Dialogue across jurisdictions can and should take place to avoid regulatory fragmentation. Taking proactive steps to establish these robust stakeholder networks will help achieve crisis-readiness.
Support principles-based financial reporting standards, which provide the most effective framework for reporting relevant and comparable information, regardless of company, industry, country or market-specific circumstances, including in times of crisis. Compliance with standards and regulatory requirements is important, even if delays in filings are required to ensure reported information is high-quality.
Evaluate whether jurisdiction-specific requirements should be enhanced—including frequency of reporting (i.e., quarterly, semiannually, or annually)—while balancing the operational impact of reporting enhancements with the need for sufficient and transparent information.
Evaluate whether certain reporting entities should report on their resiliency. This may take shape in an annual “resiliency assessment” which looks at critical factors for success of the business, inherent vulnerabilities and dependencies in the business model, and reasonable crisis/back-up contingency policies developed by management. All of this would be consistent with an Integrated Reporting Framework approach.

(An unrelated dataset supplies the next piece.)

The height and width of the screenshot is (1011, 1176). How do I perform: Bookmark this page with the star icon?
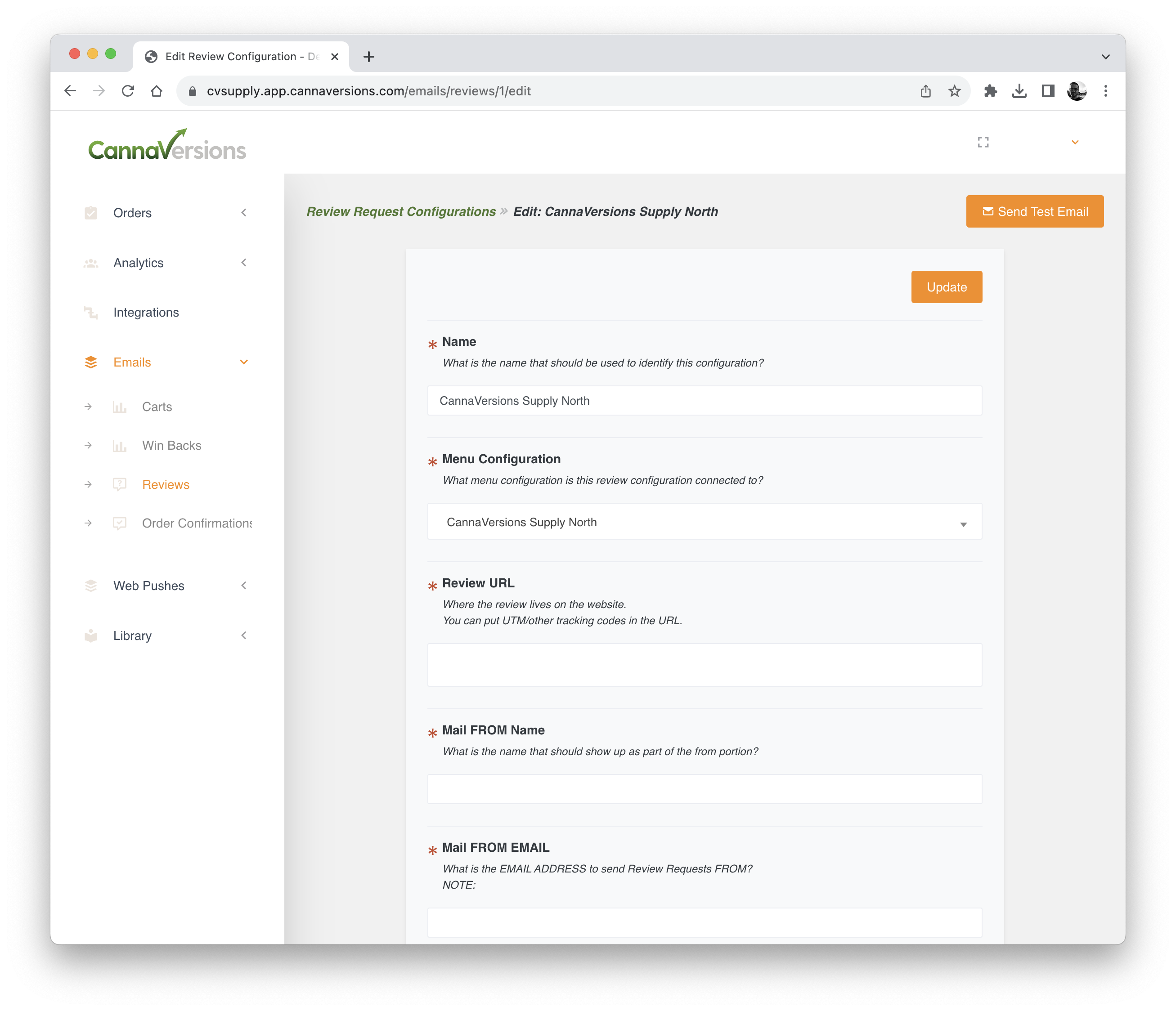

Crises put companies to the test—spotlighting strategic and structural weaknesses or dependencies that may be easy to overlook during times of prosperity. In this context, regulators play an essential role in supporting the economies in which they operate. An outcomes-focused approach, proportionate to specific circumstances, will support confidence in companies, markets and economies.
The global accountancy profession, with its public interest mandate, plays a critical role alongside regulators in making the reporting ecosystem work. We are committed to doing our part and working with regulators and other stakeholders to navigate through current challenges and any future crisis.